Chile hopes to trade lithium at LME will soon become the country's second largest mining asset
During his first visit to the UK since taking office in March, Procurica met with local companies to discuss a potential partnership with Codelco, a state-owned miner, to eventually produce value-added lithium products, according to the EFE news agency.
Ranking of lithium producing countries in 2017
In July, LME asked companies that assess the price of battery-grade lithium to submit proposals to reference the cash settlement contracts it plans to launch next year. Currently, manufacturers negotiate contracts with buyers, but the terms of the deal are not disclosed.

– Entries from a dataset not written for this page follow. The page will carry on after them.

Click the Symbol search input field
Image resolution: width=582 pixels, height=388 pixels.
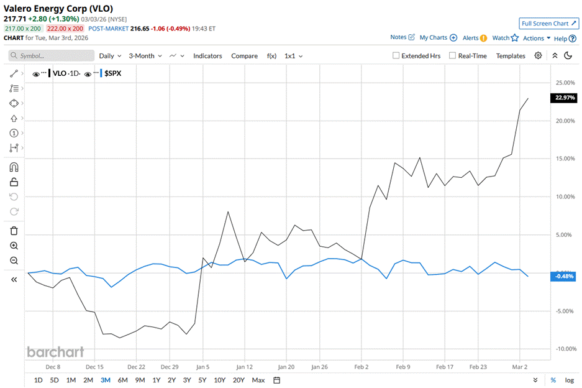pos(51,55)
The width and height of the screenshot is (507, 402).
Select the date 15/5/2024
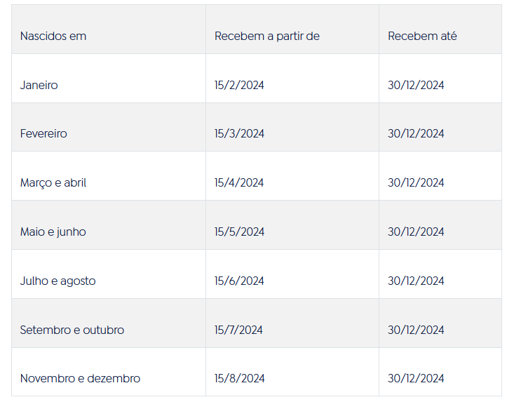[239, 232]
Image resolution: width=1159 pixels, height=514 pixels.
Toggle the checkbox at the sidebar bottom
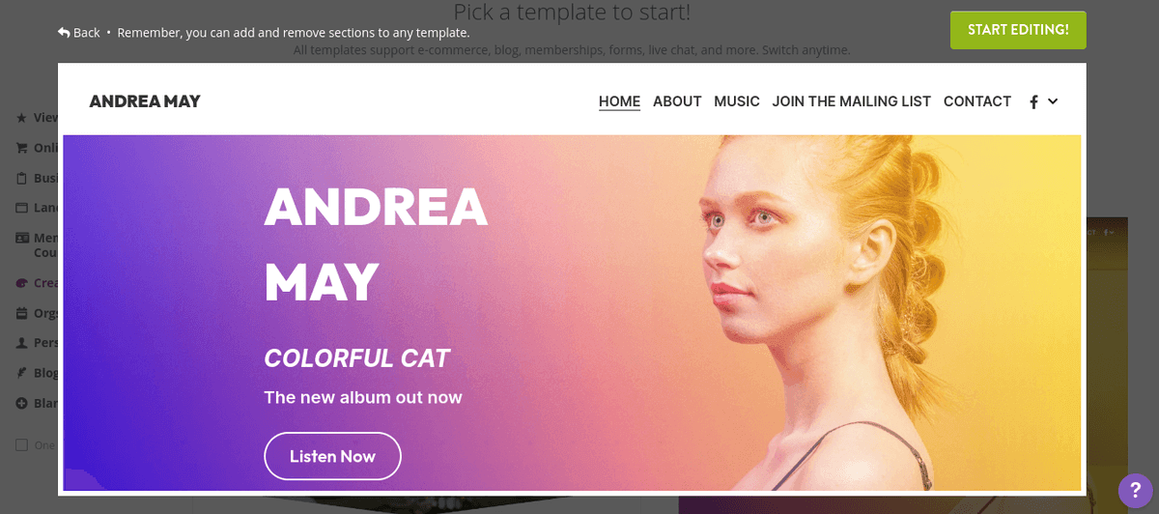tap(21, 445)
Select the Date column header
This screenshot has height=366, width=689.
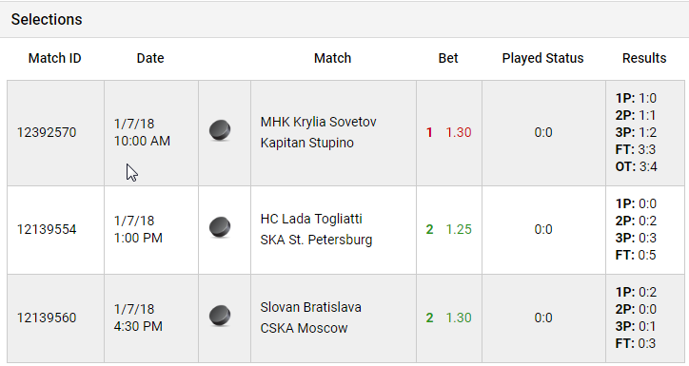(x=150, y=58)
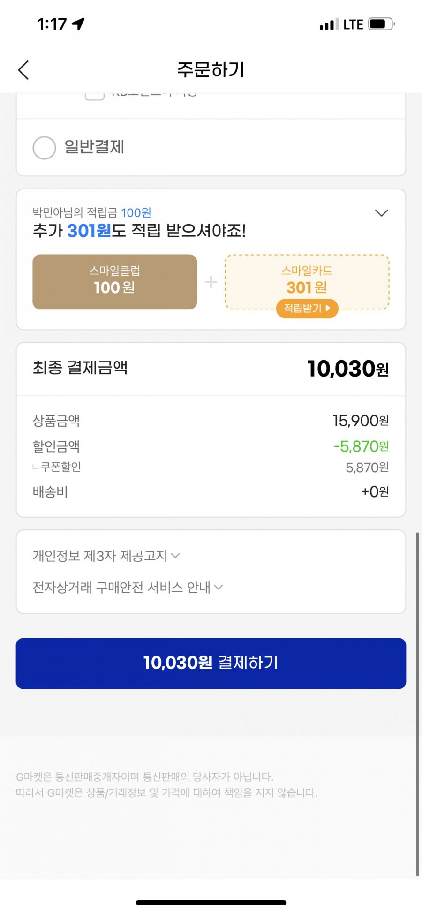422x913 pixels.
Task: Tap the 주문하기 page title
Action: click(211, 70)
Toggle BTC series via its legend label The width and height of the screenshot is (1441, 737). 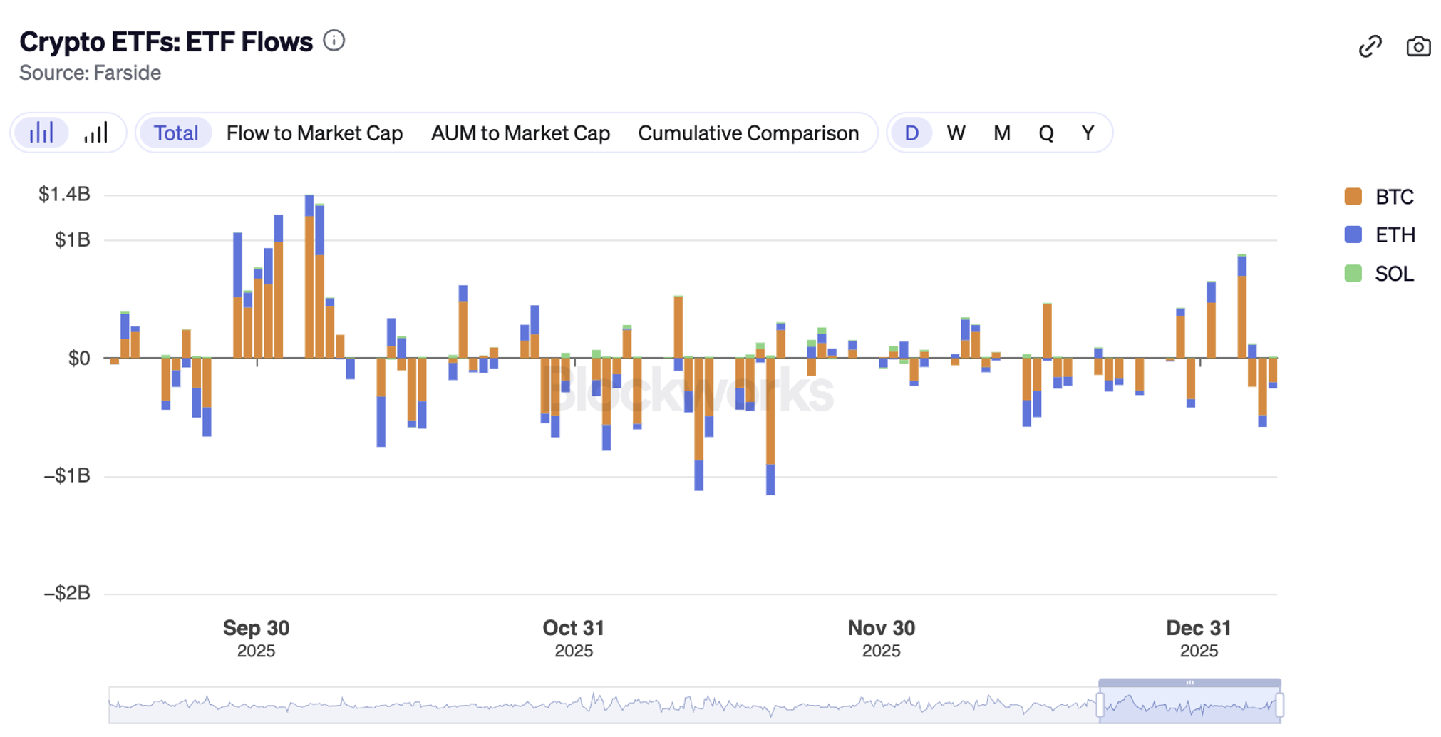(1394, 197)
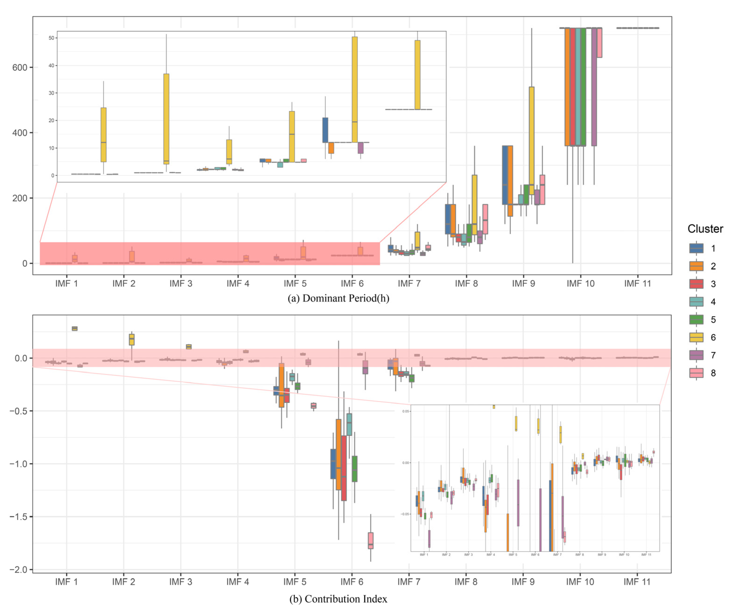This screenshot has width=732, height=611.
Task: Click the tall yellow box at IMF 9, top chart
Action: pos(531,139)
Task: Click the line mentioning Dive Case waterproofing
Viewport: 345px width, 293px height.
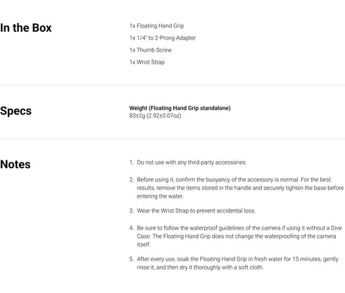Action: [x=237, y=237]
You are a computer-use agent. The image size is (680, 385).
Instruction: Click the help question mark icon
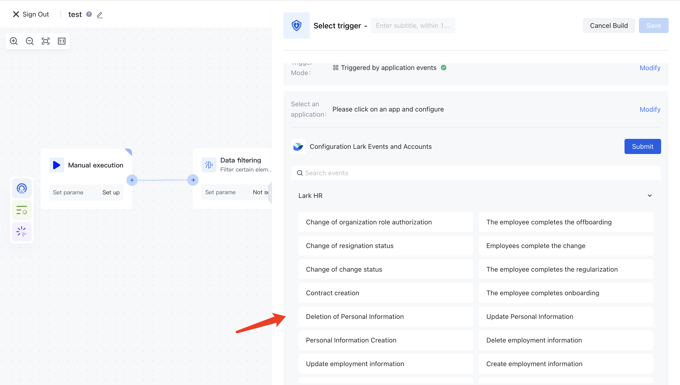(89, 14)
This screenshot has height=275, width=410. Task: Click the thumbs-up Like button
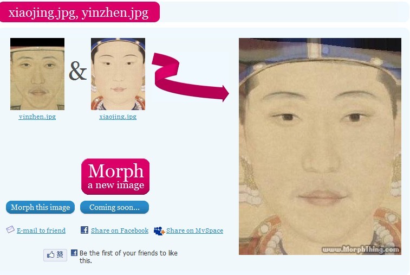click(x=55, y=254)

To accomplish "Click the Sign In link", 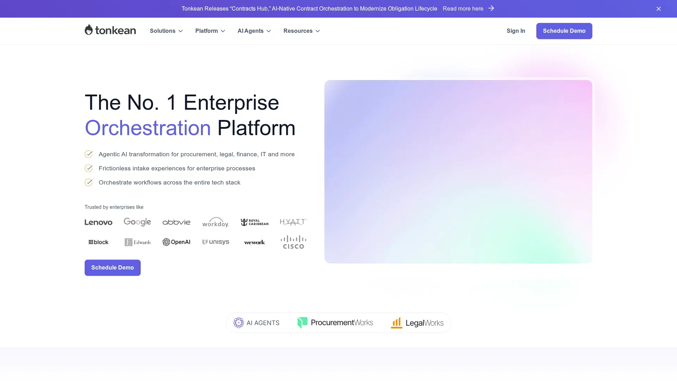I will point(516,31).
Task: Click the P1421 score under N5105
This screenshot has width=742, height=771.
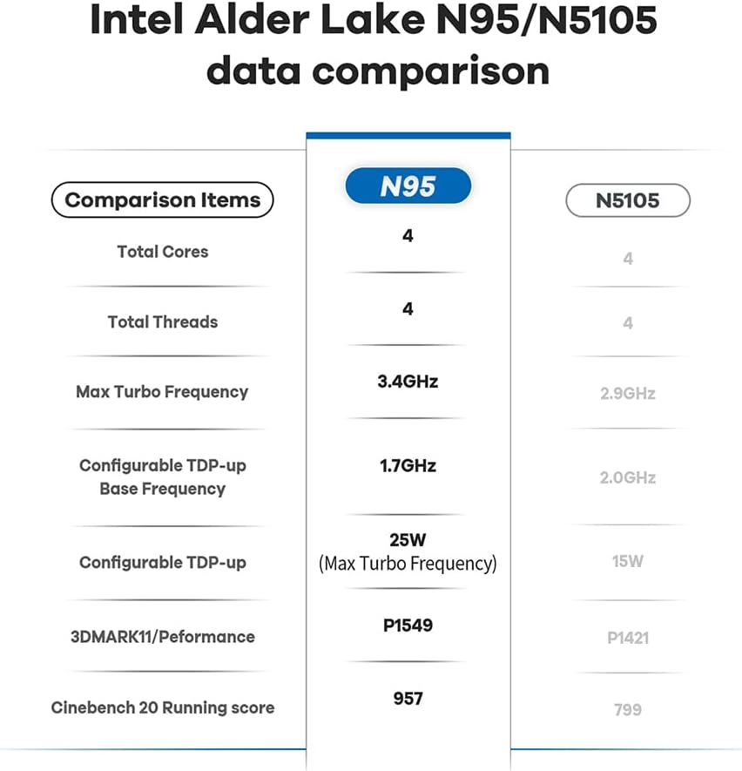Action: [x=627, y=638]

According to the Chilean newspaper Estrategia, Minister Procurica said, "We want to create conditions for our products to be sold in a transparent manner, which increases the possibility of trading lithium at LME. In this way, we can clearly know the trading value of lithium as a metal.
Chile is already the world's largest copper producer, with 48 per cent of known lithium reserves and the second largest lithium producer after Australia, producing 80,000 tons of lithium carbonate in 2017. But both businesses and governments are trying to turn it around. Chile's SQM, the world's second-largest lithium producer, has been expanding its mines in the past few months. The company recently completed the first phase of lithium carbonate production in Salar del Carmen, Chile, with an annual production capacity of 700 million tons. Patricio de Solminihac, the company's chief executive, said in August that it believed it would soon overtake its US rival Albemarle, as the world's largest lithium miner by 2022.
The Chilean government also expects lithium to soon become the second largest mining asset after copper. This is currently the country's fourth largest export.